(Dataset entries)
*** Begin section ***

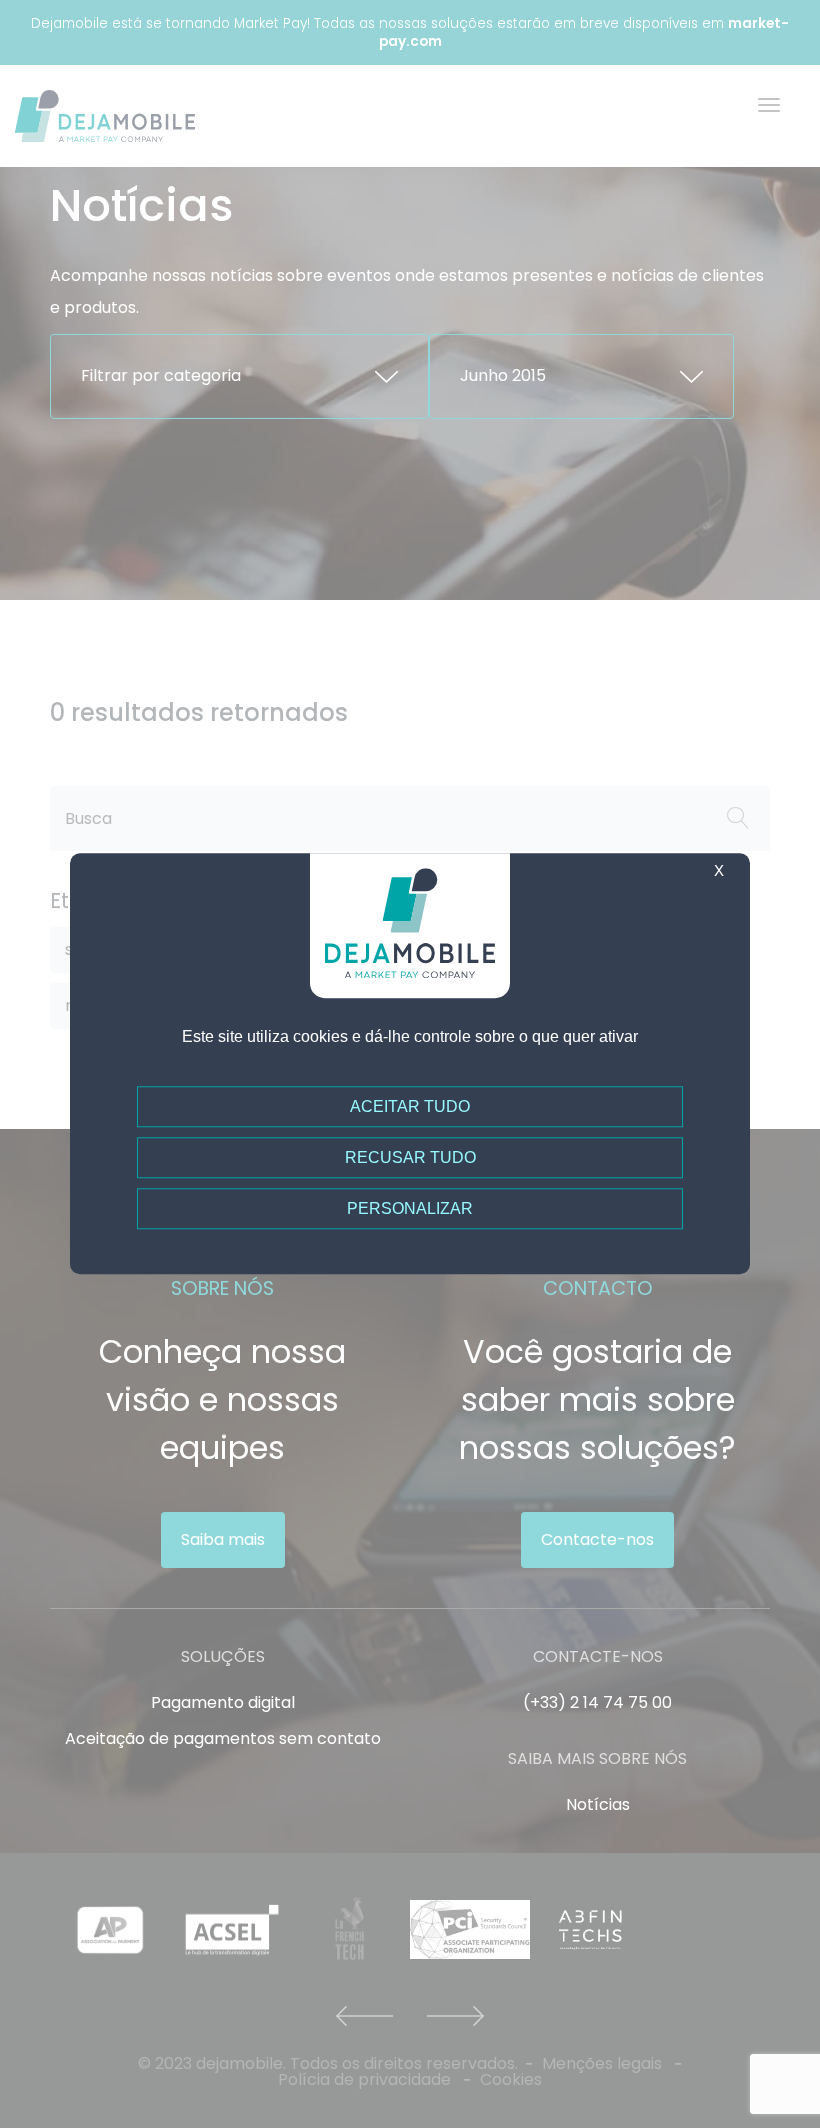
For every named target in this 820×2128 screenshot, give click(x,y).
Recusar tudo (410, 1157)
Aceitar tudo (410, 1106)
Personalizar (410, 1209)
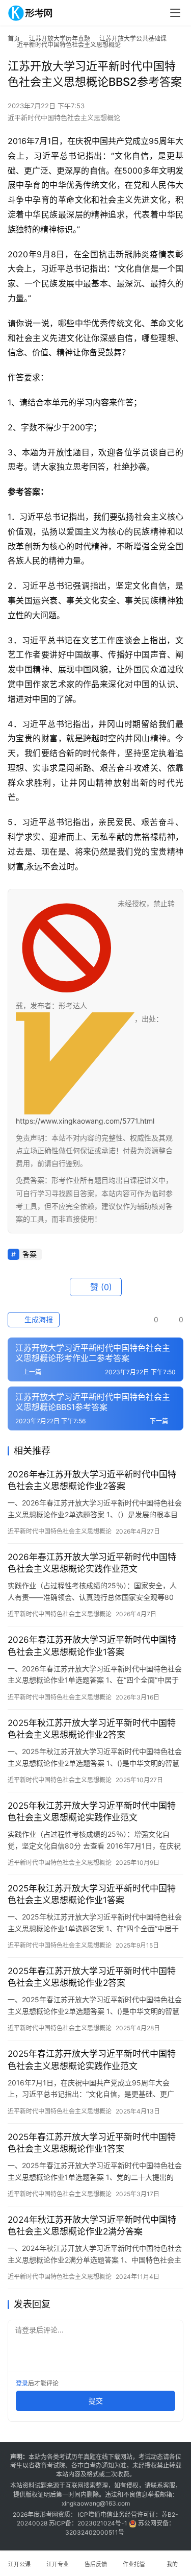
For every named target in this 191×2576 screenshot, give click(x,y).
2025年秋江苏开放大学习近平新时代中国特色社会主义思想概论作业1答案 (92, 1894)
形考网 (49, 2514)
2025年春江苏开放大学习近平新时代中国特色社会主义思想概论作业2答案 (92, 1977)
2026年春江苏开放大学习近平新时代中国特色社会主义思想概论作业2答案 (92, 1480)
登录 (22, 2383)
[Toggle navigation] (175, 13)
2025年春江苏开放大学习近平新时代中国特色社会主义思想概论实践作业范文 (92, 2060)
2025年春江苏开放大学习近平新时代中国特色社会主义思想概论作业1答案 (92, 2143)
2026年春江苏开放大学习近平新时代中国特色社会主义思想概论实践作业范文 (92, 1563)
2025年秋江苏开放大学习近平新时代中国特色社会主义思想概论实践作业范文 (92, 1811)
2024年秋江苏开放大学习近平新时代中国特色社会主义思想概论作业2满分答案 (92, 2226)
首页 (14, 38)
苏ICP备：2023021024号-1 (88, 2523)
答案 (29, 1254)
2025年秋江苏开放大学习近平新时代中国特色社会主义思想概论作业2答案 (92, 1729)
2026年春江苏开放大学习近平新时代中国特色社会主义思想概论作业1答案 (92, 1646)
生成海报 (37, 1319)
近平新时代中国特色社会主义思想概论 (64, 117)
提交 (96, 2400)
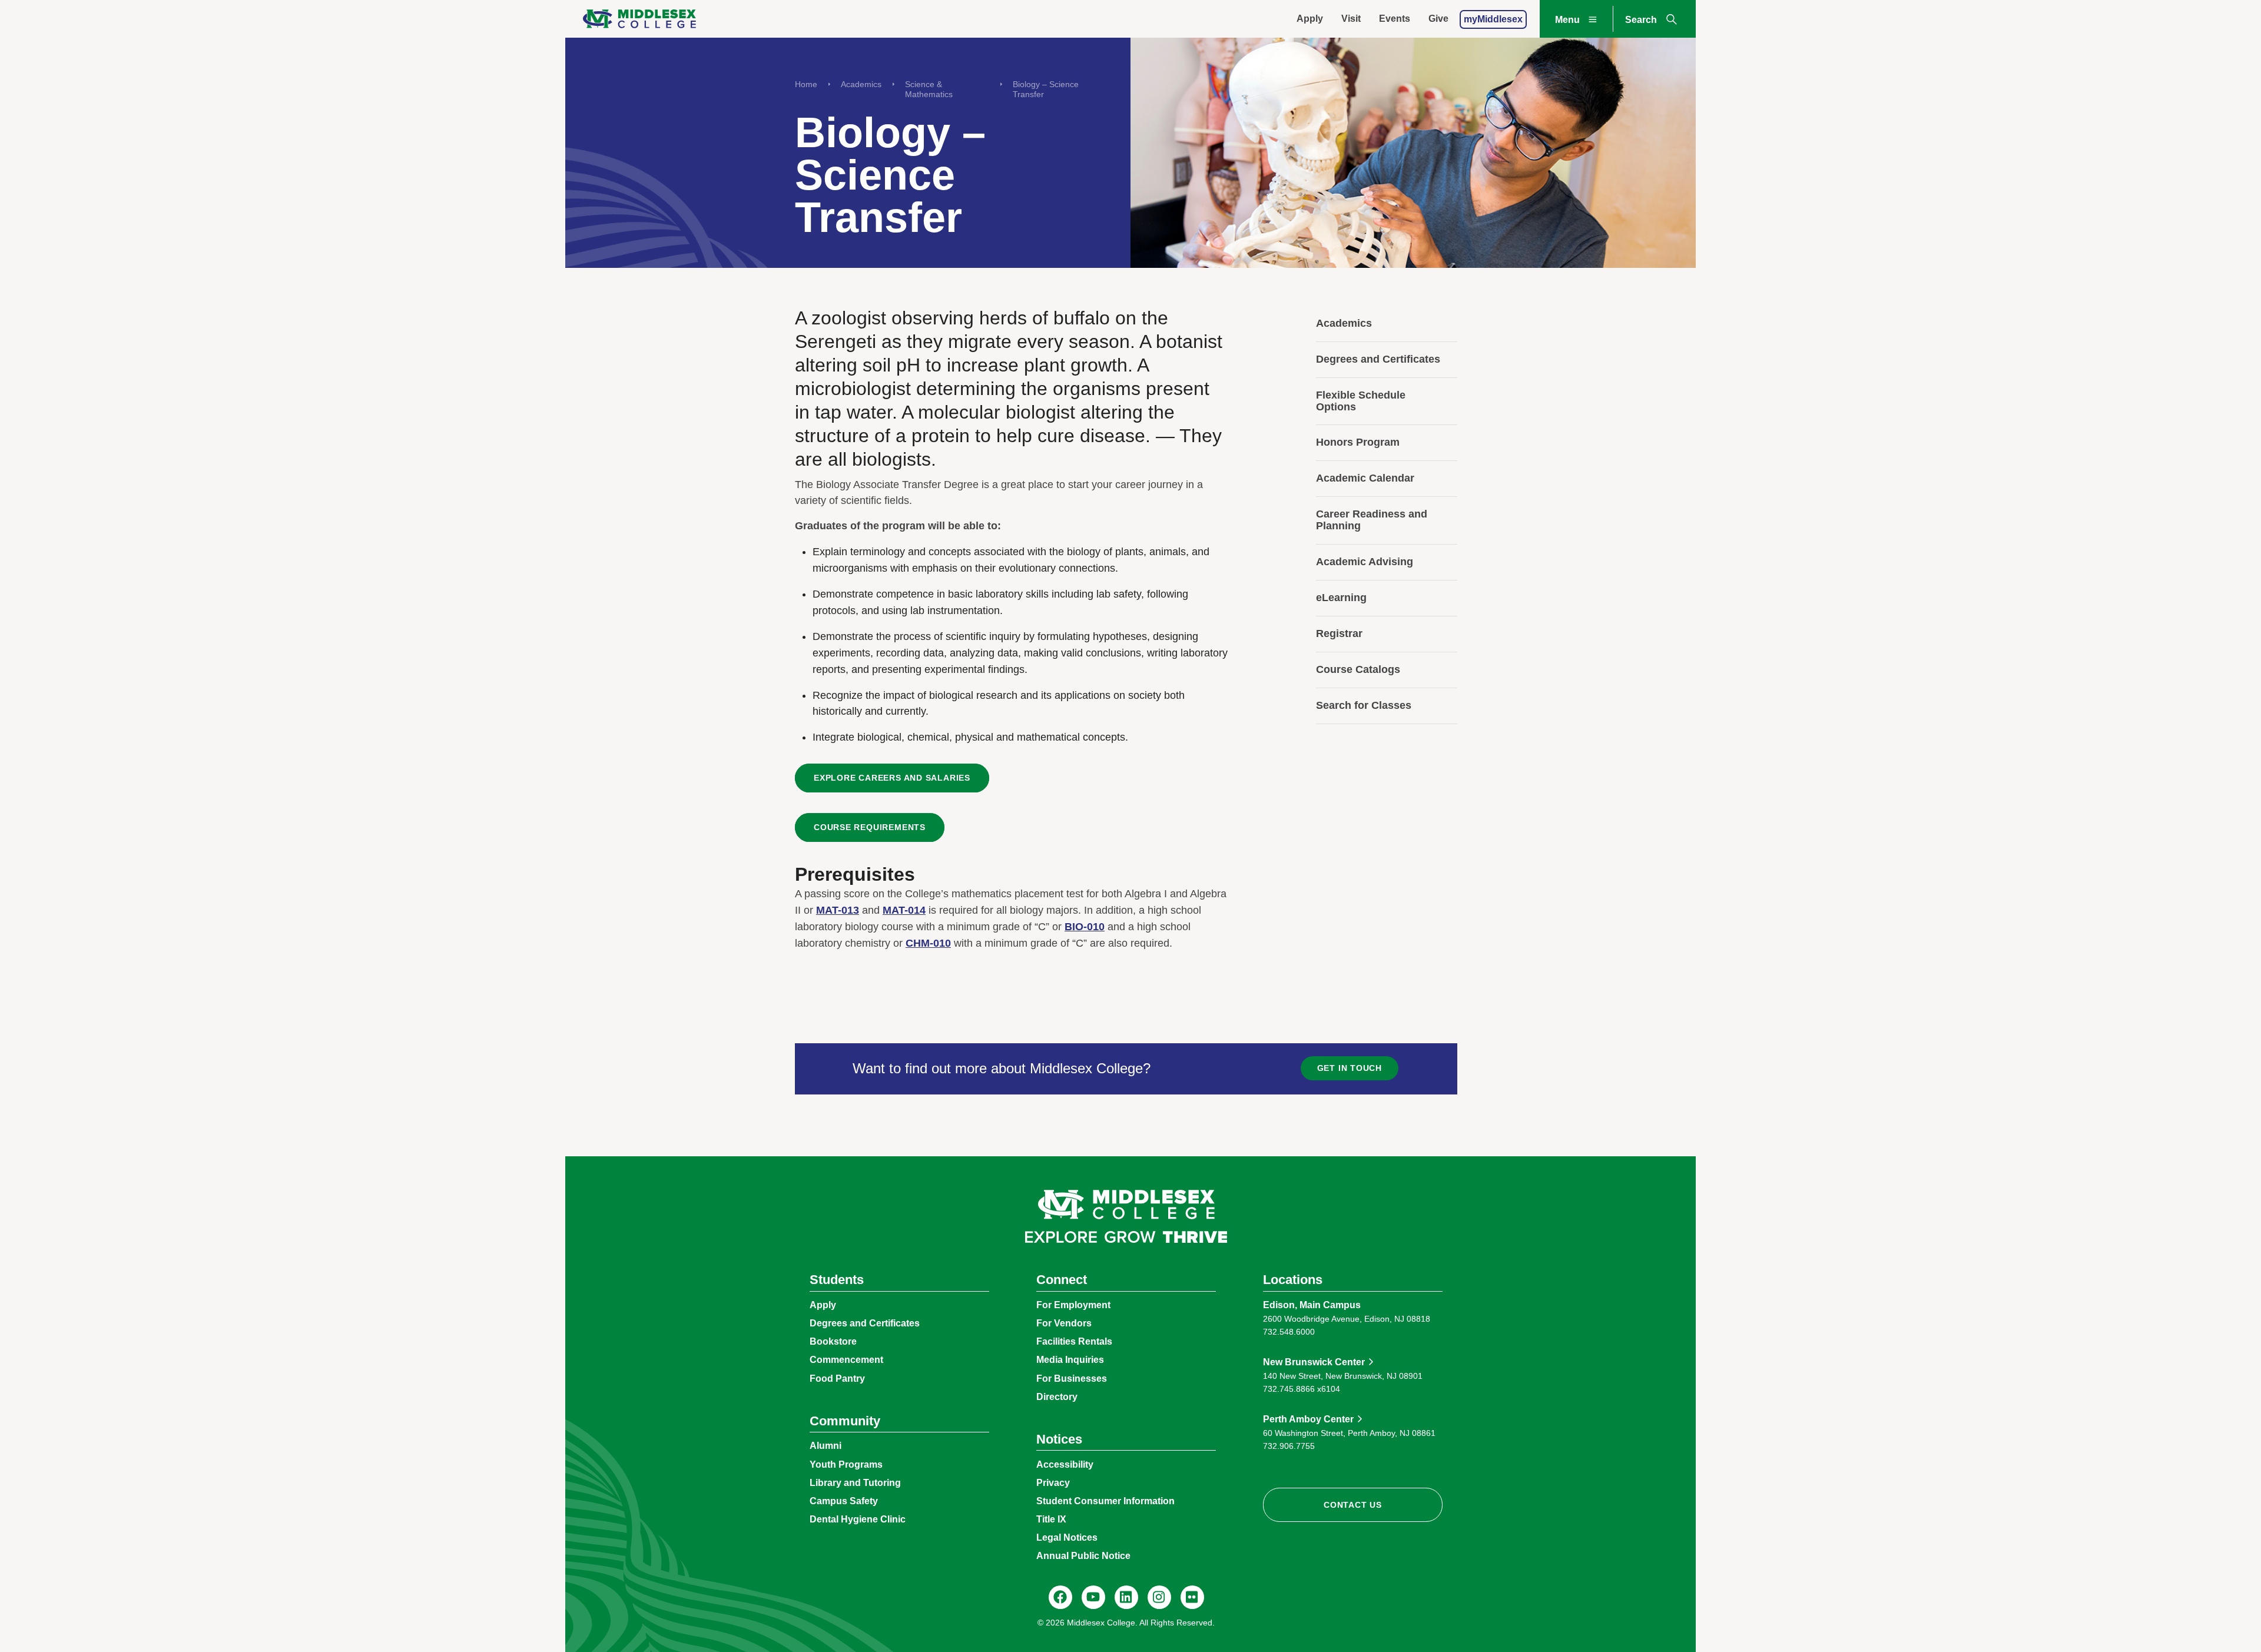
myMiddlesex (1493, 19)
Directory (1057, 1397)
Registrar (1339, 633)
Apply (1310, 19)
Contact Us (1353, 1505)
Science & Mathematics (929, 89)
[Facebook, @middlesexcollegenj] (1060, 1597)
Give (1438, 19)
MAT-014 (904, 910)
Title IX (1051, 1519)
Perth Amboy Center (1308, 1419)
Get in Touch (1349, 1068)
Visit (1351, 19)
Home (806, 84)
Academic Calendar (1365, 478)
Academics (861, 84)
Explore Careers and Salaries (892, 777)
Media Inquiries (1070, 1360)
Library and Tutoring (855, 1483)
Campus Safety (844, 1501)
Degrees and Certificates (1378, 359)
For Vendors (1064, 1323)
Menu (1567, 20)
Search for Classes (1363, 705)
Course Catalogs (1358, 669)
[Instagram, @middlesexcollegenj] (1159, 1597)
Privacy (1053, 1483)
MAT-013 (837, 910)
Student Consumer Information (1105, 1501)
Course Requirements (870, 827)
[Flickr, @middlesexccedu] (1192, 1597)
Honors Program (1358, 442)
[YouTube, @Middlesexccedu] (1093, 1597)
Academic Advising (1364, 562)
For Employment (1073, 1305)
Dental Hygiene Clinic (858, 1519)
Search (1641, 20)
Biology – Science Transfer (1046, 89)
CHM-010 (928, 943)
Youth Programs (846, 1464)
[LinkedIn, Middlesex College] (1126, 1597)
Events (1394, 19)
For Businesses (1071, 1379)
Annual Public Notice (1083, 1556)
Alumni (825, 1446)
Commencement (846, 1360)
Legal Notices (1067, 1537)
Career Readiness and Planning (1371, 520)
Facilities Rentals (1074, 1341)
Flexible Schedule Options (1360, 401)
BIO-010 (1085, 927)
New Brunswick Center (1314, 1362)
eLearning (1341, 597)
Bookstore (833, 1341)
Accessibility (1064, 1464)
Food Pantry (837, 1379)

*** End section ***

What the task asks - Set down word for word the lines above from the one with "Recusar tudo (410, 1157)" up to and including the one with "2025年春江苏开放大学习近平新时代中国特色社会主义思想概论作业2答案 (92, 1977)". Omit every picture.

Problem solution -
Recusar tudo (410, 1157)
Aceitar tudo (410, 1106)
Personalizar (410, 1209)
For every named target in this 191×2576 screenshot, give click(x,y).
2025年秋江苏开放大学习近平新时代中国特色社会主义思想概论作业1答案 (92, 1894)
形考网 (49, 2514)
2025年春江苏开放大学习近平新时代中国特色社会主义思想概论作业2答案 (92, 1977)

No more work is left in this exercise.